What you will do → Only one span of the listing below is wanted: the lines from the one with "Zukunft (284, 2228)" through the one with "hardware (49, 2372)", reproduced exactly, both ends kept.

※ ※ ※

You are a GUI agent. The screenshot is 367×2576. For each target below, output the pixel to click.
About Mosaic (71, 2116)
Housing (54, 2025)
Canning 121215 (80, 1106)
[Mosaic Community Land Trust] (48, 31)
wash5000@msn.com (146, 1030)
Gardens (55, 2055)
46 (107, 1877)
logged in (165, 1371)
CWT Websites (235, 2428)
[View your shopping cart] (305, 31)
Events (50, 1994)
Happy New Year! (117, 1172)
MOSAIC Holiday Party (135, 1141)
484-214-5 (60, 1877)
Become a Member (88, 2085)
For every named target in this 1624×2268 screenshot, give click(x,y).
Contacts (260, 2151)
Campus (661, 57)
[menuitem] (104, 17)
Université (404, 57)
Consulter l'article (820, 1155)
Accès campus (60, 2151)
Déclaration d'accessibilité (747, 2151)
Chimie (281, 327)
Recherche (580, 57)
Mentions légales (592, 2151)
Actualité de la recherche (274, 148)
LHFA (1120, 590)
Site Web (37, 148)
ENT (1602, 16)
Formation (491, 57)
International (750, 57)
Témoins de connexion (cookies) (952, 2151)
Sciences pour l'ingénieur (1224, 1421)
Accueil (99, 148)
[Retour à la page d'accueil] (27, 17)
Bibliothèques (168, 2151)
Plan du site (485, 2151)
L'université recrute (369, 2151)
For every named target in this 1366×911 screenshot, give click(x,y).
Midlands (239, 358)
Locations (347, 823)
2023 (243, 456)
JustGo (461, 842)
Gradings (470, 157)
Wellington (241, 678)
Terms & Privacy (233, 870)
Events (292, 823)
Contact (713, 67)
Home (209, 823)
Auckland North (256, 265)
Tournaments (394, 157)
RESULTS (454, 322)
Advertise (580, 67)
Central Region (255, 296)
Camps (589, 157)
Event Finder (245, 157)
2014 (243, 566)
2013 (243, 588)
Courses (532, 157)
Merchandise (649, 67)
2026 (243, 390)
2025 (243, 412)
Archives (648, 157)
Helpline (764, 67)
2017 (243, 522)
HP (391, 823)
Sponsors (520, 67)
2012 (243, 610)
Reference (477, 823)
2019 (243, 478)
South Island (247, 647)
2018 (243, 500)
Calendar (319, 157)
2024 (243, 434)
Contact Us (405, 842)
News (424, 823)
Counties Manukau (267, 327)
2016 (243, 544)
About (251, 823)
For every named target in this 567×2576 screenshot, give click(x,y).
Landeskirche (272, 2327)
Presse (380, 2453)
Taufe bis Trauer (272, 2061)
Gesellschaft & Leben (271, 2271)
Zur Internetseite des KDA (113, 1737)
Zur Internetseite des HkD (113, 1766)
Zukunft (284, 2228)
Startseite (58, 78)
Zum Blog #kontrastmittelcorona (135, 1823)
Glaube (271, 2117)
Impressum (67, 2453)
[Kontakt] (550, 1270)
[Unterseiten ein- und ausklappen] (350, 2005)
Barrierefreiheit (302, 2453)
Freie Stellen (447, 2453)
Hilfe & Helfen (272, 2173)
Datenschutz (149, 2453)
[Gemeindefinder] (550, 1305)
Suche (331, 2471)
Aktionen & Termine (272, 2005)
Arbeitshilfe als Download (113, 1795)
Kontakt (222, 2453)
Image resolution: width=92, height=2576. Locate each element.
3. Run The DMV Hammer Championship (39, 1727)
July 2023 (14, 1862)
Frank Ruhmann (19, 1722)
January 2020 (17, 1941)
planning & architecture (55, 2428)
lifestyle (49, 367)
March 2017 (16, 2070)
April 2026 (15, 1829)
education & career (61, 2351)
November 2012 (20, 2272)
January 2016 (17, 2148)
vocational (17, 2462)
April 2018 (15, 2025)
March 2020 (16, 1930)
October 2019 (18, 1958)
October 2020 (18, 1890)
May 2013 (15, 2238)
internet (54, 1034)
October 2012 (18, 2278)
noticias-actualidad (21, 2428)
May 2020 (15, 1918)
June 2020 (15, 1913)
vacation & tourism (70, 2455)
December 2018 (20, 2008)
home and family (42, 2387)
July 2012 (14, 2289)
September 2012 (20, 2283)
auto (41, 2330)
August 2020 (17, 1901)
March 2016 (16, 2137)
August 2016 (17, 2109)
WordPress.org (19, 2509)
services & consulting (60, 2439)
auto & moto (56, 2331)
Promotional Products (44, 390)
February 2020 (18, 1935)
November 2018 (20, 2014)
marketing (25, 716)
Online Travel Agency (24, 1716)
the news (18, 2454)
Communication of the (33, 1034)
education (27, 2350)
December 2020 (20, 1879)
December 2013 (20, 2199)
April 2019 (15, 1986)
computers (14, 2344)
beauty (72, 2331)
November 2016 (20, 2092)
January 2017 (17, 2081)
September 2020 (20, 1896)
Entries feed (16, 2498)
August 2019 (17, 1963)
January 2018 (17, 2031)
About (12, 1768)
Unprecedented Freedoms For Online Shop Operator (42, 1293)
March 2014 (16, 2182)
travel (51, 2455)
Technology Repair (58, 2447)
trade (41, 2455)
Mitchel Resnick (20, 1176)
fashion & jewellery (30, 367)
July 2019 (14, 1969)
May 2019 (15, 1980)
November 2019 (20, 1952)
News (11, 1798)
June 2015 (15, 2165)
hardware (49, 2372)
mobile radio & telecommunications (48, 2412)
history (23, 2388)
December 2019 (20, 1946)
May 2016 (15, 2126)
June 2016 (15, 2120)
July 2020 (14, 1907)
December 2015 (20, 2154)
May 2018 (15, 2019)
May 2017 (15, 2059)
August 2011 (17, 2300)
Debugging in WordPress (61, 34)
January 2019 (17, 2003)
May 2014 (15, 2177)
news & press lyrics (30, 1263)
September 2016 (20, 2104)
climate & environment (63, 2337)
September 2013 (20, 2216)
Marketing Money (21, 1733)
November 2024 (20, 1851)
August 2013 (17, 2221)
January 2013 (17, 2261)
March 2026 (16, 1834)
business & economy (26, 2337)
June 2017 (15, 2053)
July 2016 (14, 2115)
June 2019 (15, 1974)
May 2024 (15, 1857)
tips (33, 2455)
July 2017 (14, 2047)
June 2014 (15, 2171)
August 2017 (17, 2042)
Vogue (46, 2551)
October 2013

※ ※ ※

Solution to this task →
Zukunft (284, 2228)
Startseite (58, 78)
Zum Blog #kontrastmittelcorona (135, 1823)
Glaube (271, 2117)
Impressum (67, 2453)
[Kontakt] (550, 1270)
[Unterseiten ein- und ausklappen] (350, 2005)
Barrierefreiheit (302, 2453)
Freie Stellen (447, 2453)
Hilfe & Helfen (272, 2173)
Datenschutz (149, 2453)
[Gemeindefinder] (550, 1305)
Suche (331, 2471)
Aktionen & Termine (272, 2005)
Arbeitshilfe als Download (113, 1795)
Kontakt (222, 2453)
Image resolution: width=92, height=2576. Locate each element.
3. Run The DMV Hammer Championship (39, 1727)
July 2023 (14, 1862)
Frank Ruhmann (19, 1722)
January 2020 (17, 1941)
planning & architecture (55, 2428)
lifestyle (49, 367)
March 2017 (16, 2070)
April 2026 (15, 1829)
education & career (61, 2351)
November 2012 (20, 2272)
January 2016 (17, 2148)
vocational (17, 2462)
April 2018 (15, 2025)
March 2020 (16, 1930)
October 2019 (18, 1958)
October 2020 (18, 1890)
May 2013 (15, 2238)
internet (54, 1034)
October 2012 (18, 2278)
noticias-actualidad (21, 2428)
May 2020 (15, 1918)
June 2020 (15, 1913)
vacation & tourism (70, 2455)
December 2018 (20, 2008)
home and family (42, 2387)
July 2012 (14, 2289)
September 2012 (20, 2283)
auto (41, 2330)
August 2020 (17, 1901)
March 2016 (16, 2137)
August 2016 (17, 2109)
WordPress.org (19, 2509)
services & consulting (60, 2439)
auto & moto (56, 2331)
Promotional Products (44, 390)
February 2020 (18, 1935)
November 2018 (20, 2014)
marketing (25, 716)
Online Travel Agency (24, 1716)
the news (18, 2454)
Communication of the (33, 1034)
education (27, 2350)
December 2020 (20, 1879)
December 2013 (20, 2199)
April 2019 (15, 1986)
computers (14, 2344)
beauty (72, 2331)
November 2016 (20, 2092)
January 2017 (17, 2081)
September 2020 (20, 1896)
Entries feed (16, 2498)
August 2019 (17, 1963)
January 2018 (17, 2031)
About (12, 1768)
Unprecedented Freedoms For Online Shop Operator (42, 1293)
March 2014 (16, 2182)
travel (51, 2455)
Technology Repair (58, 2447)
trade (41, 2455)
Mitchel Resnick (20, 1176)
fashion & jewellery (30, 367)
July 2019 (14, 1969)
May 2019 (15, 1980)
November 2019 (20, 1952)
News (11, 1798)
June 2015 (15, 2165)
hardware (49, 2372)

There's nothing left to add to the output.